■ **What you will do**
Wherever the word "Task" appears in a line of the records, copy that line.
[Opening Entries provided section]
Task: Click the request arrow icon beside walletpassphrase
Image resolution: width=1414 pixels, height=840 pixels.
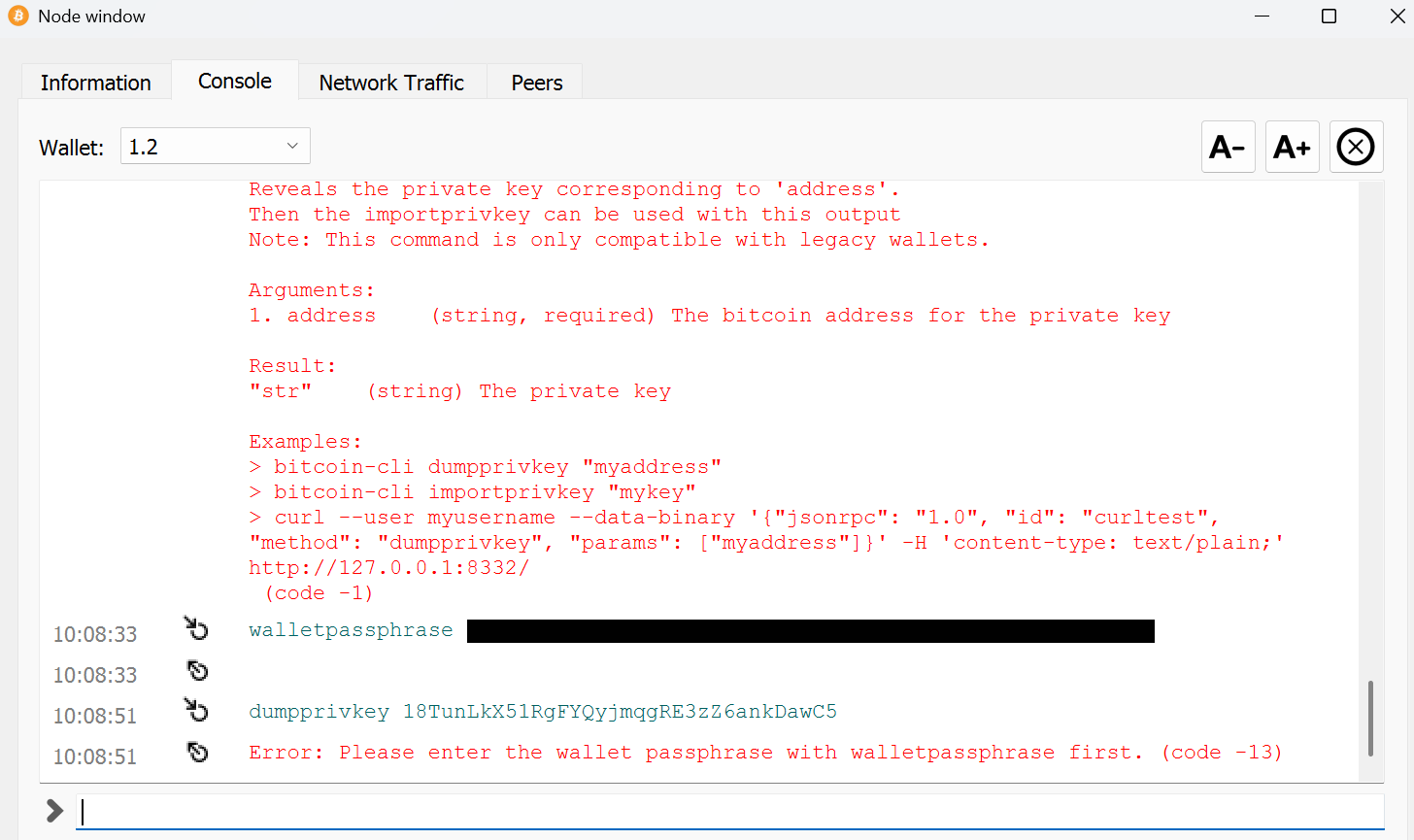Action: click(197, 630)
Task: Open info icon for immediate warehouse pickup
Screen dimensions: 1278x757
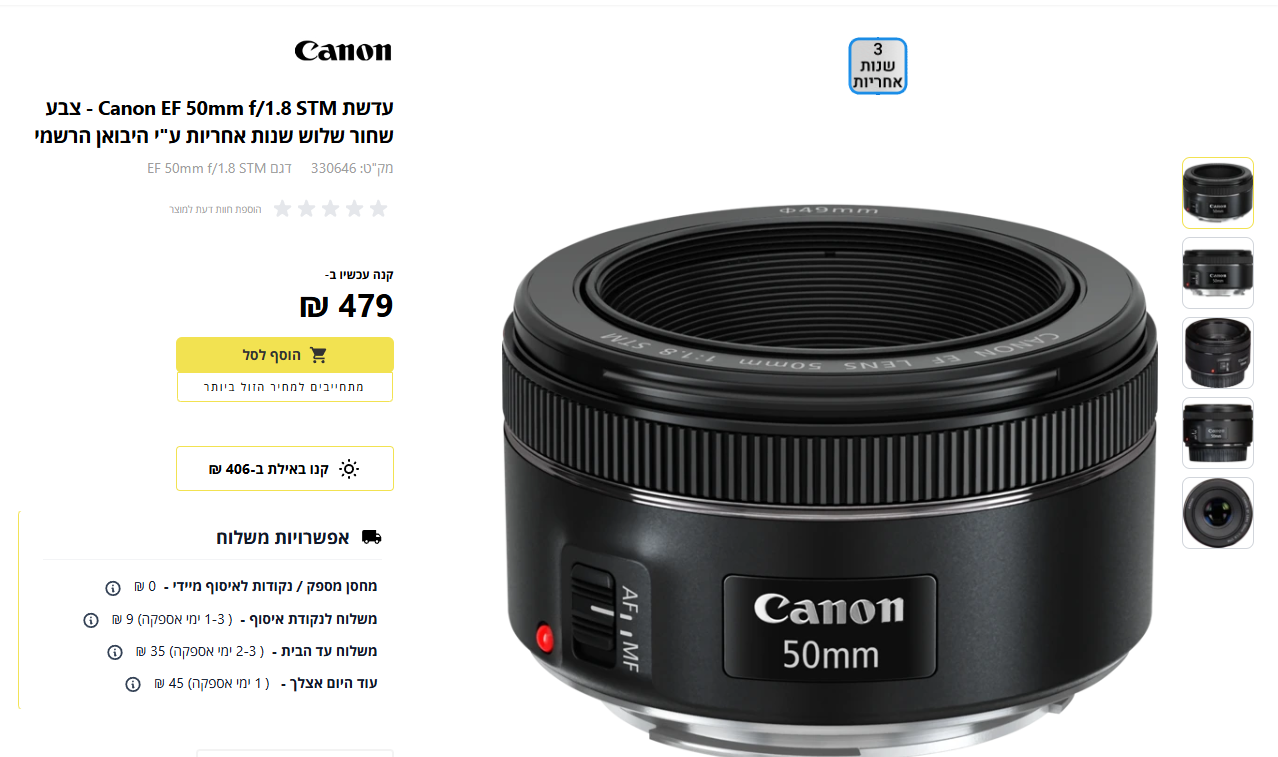Action: (113, 587)
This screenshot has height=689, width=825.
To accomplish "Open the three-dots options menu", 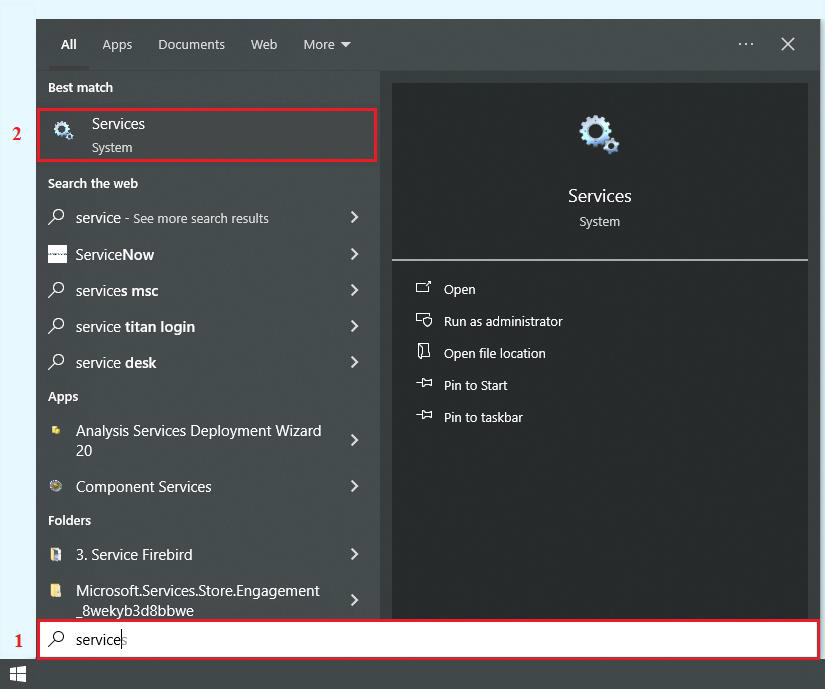I will [x=746, y=44].
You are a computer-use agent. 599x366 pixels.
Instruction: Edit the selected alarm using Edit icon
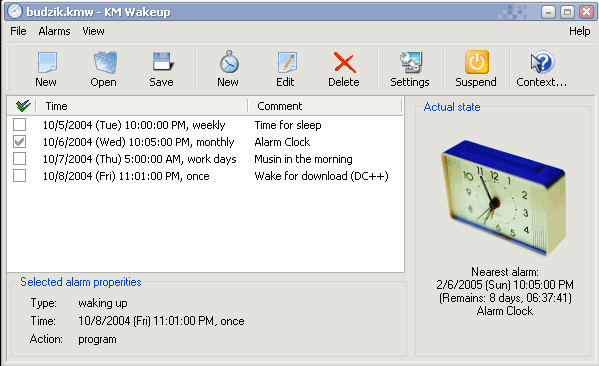[x=287, y=62]
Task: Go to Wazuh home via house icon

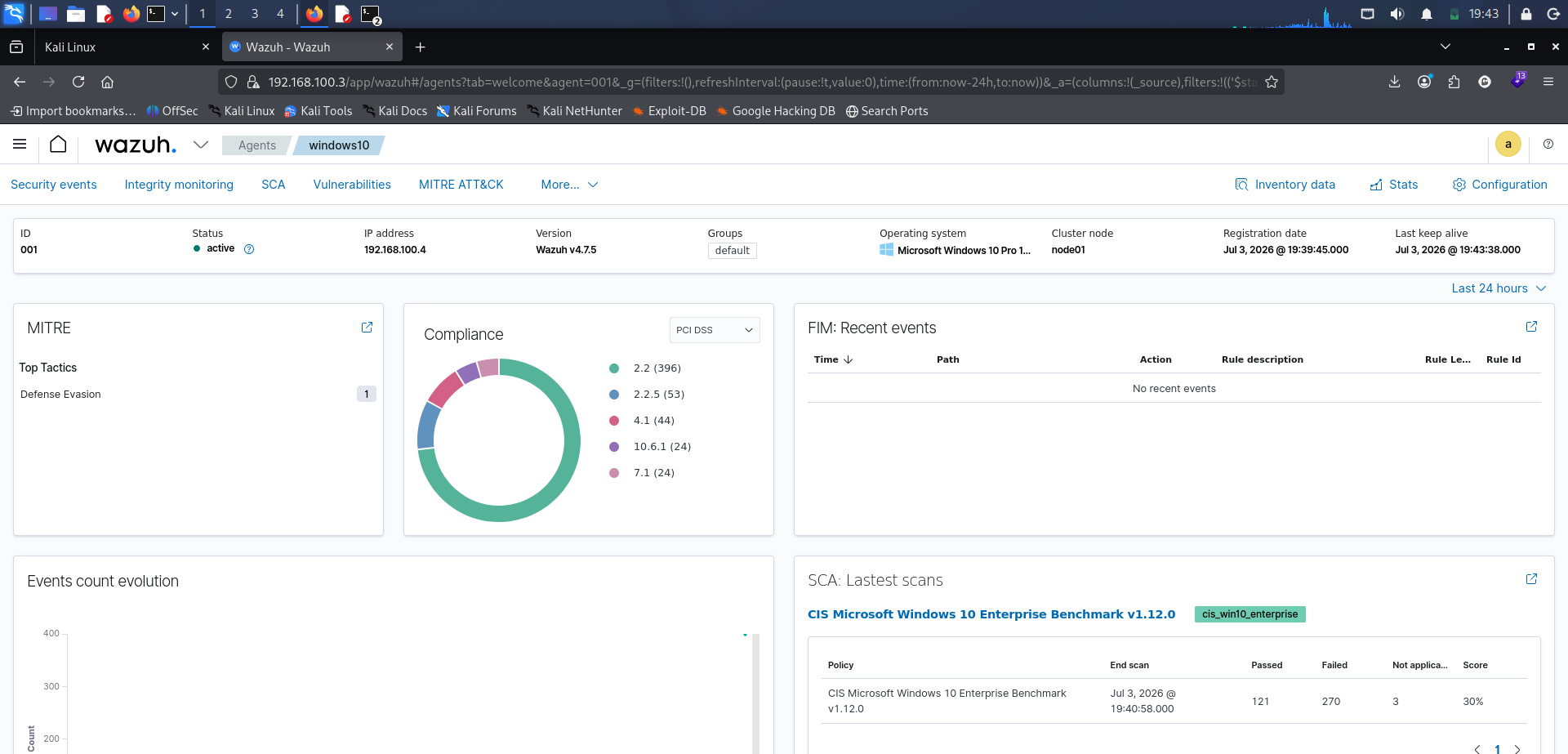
[Closing Entries provided section]
■ **Written response**
Task: Click the request arrow icon beside walletpassphrase
Task: Open info icon for immediate warehouse pickup
Task: Go to Wazuh home via house icon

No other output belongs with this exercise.